Где-то издалека послышался хлопок, после топота и крика грубоватого простяцкого голоса средних лет:

– Да, ну его!.. Пульни!.. Пульни и всё – ты знаешь, что нам за это будет?!. Давай!

Горло заполнилось жидкостью, как фонтаном. И последнее слово захлебнулось. Скоро его, всё-таки, нагнали двое дежурных и молодой, как раз, успел подхватить.


Самые большие и решающие вещи в нашей жизни часто проходят так быстро, и так внезапно, и та-ак легко, что ты, даже, почти не успеваешь это и заметить. Вот, ещё, было мгновение 'до', и вот уже – 'после'. Ты не замечаешь, и только дивишься потом – как это, оно, произошло?.. И сейчас ему было не-понятно. И даже смешно, немножко, смотреть назад и понимать, что решающая минута и столько всего в ней, произошло так быстро и так незаметно. Наверное поэтому взгляд стал смеющимся немного и смотрел куда-то дале-коо, куда – непонятно… "Зачем ему нужно, теперь, смотреть на этот темный сетчатый фильтр?.." – думал молодой полицейский, пока растерянно поддерживал его под руки. Он не знал, куда смотреть – на коллегу, который сбивчиво пытался дозваться кого-то в рацию, и, сам немного растерянно, адресовал, то в сторону арестанта: "Ну?.. До-бегал-ся?..", то в сторону своего молодого напарника: "Н-ну, знаешь, напишем – бежал… Так и на-пишем. А чего он?.. Бежит?.. Н-ну, лад-но… Разберёмся…" и, махнув рукой, продолжил свои оклики в рацию. Молодой дежурный не мог понять, куда смотреть – он, только, часто, тяжело и испуганно дышал… И растерянно смотрел всюду вокруг. Даже, тоже, на тёмный, сетчатый фильтр. И, невольно, что ли, закрыл глаза, потеряв, видимо, надежду, куда-то с результатом здесь смотреть… И только был слышен его шёпот:

– По-жалуйста… Ну, пожалуйста… Только не…
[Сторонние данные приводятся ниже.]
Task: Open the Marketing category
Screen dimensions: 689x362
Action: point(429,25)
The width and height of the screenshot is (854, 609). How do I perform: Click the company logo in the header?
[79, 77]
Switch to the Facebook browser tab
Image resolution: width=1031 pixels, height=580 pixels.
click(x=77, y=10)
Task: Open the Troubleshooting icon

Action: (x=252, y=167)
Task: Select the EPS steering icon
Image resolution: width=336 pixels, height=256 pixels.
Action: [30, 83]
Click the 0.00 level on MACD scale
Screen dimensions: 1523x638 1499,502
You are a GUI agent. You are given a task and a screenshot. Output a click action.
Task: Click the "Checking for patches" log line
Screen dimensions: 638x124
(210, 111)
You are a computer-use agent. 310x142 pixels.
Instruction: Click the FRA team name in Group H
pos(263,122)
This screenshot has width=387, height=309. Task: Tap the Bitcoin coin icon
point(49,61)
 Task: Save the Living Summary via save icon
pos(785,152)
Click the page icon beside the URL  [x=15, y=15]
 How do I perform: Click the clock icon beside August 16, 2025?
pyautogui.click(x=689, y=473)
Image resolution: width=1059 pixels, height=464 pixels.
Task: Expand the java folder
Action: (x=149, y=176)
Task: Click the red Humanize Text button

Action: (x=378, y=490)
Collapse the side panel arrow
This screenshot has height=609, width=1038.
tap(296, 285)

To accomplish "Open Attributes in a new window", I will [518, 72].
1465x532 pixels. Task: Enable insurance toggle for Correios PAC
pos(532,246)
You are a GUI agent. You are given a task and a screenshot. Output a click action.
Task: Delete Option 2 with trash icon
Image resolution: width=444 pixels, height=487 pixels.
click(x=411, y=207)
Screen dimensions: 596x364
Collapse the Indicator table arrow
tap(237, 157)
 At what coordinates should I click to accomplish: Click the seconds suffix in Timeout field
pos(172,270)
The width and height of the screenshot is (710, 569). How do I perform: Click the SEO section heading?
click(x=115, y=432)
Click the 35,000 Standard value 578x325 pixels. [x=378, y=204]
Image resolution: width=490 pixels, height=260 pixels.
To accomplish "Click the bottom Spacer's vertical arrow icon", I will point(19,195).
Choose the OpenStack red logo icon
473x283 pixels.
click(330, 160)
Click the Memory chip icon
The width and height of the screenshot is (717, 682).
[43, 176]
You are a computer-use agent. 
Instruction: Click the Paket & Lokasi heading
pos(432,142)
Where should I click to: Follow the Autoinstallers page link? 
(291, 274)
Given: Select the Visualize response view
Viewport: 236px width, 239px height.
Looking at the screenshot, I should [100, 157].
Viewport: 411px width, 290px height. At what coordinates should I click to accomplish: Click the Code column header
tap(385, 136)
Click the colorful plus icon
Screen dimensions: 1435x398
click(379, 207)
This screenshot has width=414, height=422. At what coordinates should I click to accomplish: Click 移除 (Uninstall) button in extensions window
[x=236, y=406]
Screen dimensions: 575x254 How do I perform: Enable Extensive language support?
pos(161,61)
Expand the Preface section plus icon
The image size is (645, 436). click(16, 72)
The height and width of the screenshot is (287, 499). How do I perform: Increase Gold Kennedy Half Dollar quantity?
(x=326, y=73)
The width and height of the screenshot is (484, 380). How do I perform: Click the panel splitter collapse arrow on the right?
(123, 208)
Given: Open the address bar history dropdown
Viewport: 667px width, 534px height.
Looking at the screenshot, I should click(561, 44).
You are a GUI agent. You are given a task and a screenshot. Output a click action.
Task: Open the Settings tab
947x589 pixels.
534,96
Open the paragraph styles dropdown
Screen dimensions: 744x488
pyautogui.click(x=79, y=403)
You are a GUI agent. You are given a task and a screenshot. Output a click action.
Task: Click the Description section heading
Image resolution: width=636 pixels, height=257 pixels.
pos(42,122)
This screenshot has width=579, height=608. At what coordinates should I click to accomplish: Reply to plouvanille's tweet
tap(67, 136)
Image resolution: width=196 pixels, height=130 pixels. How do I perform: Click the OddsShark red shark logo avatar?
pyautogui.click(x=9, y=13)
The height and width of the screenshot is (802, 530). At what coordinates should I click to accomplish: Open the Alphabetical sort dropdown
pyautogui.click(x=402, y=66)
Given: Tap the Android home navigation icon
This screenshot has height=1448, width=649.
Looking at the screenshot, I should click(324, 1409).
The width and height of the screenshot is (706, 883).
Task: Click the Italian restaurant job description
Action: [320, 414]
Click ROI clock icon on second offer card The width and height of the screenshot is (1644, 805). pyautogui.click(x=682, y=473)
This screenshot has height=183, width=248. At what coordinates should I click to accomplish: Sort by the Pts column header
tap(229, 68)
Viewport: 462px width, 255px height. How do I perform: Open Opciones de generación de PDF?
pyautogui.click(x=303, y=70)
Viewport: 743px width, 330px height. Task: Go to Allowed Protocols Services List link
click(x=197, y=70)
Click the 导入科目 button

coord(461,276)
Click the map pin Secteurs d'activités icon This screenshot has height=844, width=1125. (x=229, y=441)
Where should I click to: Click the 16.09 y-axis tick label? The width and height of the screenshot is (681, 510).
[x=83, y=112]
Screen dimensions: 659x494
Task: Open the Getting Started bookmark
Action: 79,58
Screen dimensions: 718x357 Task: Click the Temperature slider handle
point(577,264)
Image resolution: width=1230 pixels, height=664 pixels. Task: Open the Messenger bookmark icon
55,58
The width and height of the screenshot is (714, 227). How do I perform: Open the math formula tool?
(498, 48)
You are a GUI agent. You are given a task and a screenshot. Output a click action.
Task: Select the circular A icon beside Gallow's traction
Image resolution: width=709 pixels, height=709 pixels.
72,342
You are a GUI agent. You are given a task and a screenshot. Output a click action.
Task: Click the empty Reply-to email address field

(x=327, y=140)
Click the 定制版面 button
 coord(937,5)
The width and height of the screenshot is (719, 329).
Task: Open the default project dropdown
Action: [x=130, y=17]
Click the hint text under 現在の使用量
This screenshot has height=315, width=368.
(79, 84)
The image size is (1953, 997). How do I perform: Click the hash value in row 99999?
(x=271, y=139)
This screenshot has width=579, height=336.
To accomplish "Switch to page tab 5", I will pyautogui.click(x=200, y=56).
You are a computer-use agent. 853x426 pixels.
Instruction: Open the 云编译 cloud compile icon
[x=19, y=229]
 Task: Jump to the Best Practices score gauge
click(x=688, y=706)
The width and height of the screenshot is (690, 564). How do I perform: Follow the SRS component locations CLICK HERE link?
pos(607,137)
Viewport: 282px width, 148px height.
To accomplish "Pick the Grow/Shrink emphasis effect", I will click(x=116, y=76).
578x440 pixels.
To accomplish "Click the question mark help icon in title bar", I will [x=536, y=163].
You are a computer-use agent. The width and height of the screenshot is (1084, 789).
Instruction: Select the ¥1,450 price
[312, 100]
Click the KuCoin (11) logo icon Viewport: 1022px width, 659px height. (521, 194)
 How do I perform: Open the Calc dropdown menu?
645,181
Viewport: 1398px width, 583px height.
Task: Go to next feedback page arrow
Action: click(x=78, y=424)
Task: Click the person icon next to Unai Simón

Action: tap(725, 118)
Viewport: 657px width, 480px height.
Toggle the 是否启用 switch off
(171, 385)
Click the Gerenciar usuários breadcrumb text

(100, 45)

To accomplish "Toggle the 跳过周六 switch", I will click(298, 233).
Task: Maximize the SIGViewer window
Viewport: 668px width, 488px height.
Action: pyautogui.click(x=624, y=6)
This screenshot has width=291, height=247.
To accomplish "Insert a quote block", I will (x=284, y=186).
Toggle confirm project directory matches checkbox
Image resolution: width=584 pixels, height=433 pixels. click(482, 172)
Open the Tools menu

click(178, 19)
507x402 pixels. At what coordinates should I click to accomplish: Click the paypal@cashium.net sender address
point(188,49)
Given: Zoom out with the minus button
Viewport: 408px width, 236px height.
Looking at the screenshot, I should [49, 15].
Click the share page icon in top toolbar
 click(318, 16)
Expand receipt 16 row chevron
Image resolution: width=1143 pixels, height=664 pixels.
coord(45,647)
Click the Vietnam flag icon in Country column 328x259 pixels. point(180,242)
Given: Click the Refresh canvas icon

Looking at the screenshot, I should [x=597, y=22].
Человек в его руках что-то захрипел. Полицейский открыл глаза, и спешно заговорил – спешно, но тихо, так, что бы никто не услышал:

– Вы… Простите. Простите пожа-луйста… Я не специ-ально… Я, только… Я не хо-тел. Простите…

– Ты та…кой молодой е…ще. Ч…то же ты… зде-сь?..

– Про-стите…

– Про-ща…ю. Про… щаю, конеч…но. Это – ни…чего. Та…к да…же лег…че. М…не те…бя о…чень жал…ко. Т…ак жал…ко – если б т…ы знал!.. Ты н…е пе…ре…живай… Т…ы п…ро…чти, пожа-луйста. Пр…о…чти…

Человек в его руках коснулся ладонью листов, которые, тоже, по прежнему были в его руках. И больше ничего не было. Только один раз, ещё, в последний момент, этот человек увидел в небольшом отдалении девушку с красивыми черными волосами, которая держала за плечи девочку, чуть поменьше, но тоже, с похожими кудрями. И увидел страх, простой и искренний, такой – от какого она становилась похожа на маленькую, растрепанную девочку, страх в её глазах.


**


– Ма-ма! Мама!.. Смотри!.. – озорная радостная девчонка неслась из-за небольшого холмика у детской площадки к маме, которая сидела на скамейке, хотя и не похожей на скамью, но, больше – на какую-то большую корягу, и смотрела вниз, без движения.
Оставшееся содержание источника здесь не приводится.